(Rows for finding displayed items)

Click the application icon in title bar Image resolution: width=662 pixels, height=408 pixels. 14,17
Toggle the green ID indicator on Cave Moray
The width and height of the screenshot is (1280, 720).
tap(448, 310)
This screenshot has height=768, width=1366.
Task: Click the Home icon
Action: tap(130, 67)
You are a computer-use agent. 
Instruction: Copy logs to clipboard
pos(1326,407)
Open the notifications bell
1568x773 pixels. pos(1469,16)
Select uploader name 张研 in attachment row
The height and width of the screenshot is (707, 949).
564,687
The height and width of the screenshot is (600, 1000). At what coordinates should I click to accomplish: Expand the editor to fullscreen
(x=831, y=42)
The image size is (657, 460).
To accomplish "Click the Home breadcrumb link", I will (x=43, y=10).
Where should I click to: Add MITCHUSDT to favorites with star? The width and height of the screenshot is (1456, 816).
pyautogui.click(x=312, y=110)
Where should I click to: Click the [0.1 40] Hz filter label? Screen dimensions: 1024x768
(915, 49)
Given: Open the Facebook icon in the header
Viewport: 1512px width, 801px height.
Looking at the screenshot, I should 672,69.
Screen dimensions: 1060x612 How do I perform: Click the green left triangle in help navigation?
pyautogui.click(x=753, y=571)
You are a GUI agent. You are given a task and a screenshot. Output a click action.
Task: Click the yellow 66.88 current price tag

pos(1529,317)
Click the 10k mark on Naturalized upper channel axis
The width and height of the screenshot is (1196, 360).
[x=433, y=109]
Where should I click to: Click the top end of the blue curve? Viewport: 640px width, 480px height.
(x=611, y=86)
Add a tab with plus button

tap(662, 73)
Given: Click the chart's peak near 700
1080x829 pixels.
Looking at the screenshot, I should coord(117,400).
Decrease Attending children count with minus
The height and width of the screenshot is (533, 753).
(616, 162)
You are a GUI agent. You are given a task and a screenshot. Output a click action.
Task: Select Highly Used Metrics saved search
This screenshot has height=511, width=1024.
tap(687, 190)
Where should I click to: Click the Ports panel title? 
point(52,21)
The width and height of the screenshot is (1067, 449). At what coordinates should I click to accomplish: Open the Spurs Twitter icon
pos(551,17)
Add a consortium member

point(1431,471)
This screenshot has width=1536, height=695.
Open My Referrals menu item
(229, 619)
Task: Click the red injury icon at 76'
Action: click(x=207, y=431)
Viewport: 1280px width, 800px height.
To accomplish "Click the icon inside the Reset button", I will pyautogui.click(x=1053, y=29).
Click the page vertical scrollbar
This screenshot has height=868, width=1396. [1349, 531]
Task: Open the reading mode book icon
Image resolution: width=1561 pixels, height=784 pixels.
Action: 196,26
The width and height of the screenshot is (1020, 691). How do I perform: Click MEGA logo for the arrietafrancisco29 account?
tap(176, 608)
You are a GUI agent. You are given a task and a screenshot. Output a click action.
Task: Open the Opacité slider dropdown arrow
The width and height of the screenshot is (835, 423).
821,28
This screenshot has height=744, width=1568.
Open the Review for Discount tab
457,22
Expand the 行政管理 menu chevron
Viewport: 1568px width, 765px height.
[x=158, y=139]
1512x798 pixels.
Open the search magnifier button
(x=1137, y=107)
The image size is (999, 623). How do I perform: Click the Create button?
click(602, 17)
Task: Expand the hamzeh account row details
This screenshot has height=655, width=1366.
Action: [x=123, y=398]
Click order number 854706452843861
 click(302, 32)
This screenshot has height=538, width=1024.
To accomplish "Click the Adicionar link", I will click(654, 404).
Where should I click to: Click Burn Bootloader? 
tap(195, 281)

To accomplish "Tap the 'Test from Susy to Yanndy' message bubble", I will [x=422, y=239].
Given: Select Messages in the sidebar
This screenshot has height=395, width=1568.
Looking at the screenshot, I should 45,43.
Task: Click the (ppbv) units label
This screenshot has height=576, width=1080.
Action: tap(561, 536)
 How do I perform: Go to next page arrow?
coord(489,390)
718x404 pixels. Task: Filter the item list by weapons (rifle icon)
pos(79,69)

» **Exercise instructions**
Please copy the rows between the line containing "Where should I click to: Add" and the line containing "Action: click(x=207, y=431)", inclusive, word for word.

» **Reply**
Where should I click to: Add MITCHUSDT to favorites with star? The width and height of the screenshot is (1456, 816).
pyautogui.click(x=312, y=110)
Where should I click to: Click the [0.1 40] Hz filter label? Screen dimensions: 1024x768
(915, 49)
Given: Open the Facebook icon in the header
Viewport: 1512px width, 801px height.
Looking at the screenshot, I should 672,69.
Screen dimensions: 1060x612 How do I perform: Click the green left triangle in help navigation?
pyautogui.click(x=753, y=571)
You are a GUI agent. You are given a task and a screenshot. Output a click action.
Task: Click the yellow 66.88 current price tag

pos(1529,317)
Click the 10k mark on Naturalized upper channel axis
The width and height of the screenshot is (1196, 360).
[x=433, y=109]
Where should I click to: Click the top end of the blue curve? Viewport: 640px width, 480px height.
(x=611, y=86)
Add a tab with plus button

tap(662, 73)
Given: Click the chart's peak near 700
1080x829 pixels.
Looking at the screenshot, I should coord(117,400).
Decrease Attending children count with minus
The height and width of the screenshot is (533, 753).
(616, 162)
You are a GUI agent. You are given a task and a screenshot. Output a click action.
Task: Select Highly Used Metrics saved search
This screenshot has height=511, width=1024.
tap(687, 190)
Where should I click to: Click the Ports panel title? 
point(52,21)
The width and height of the screenshot is (1067, 449). At what coordinates should I click to accomplish: Open the Spurs Twitter icon
pos(551,17)
Add a consortium member

point(1431,471)
This screenshot has width=1536, height=695.
Open My Referrals menu item
(229, 619)
Task: Click the red injury icon at 76'
Action: click(x=207, y=431)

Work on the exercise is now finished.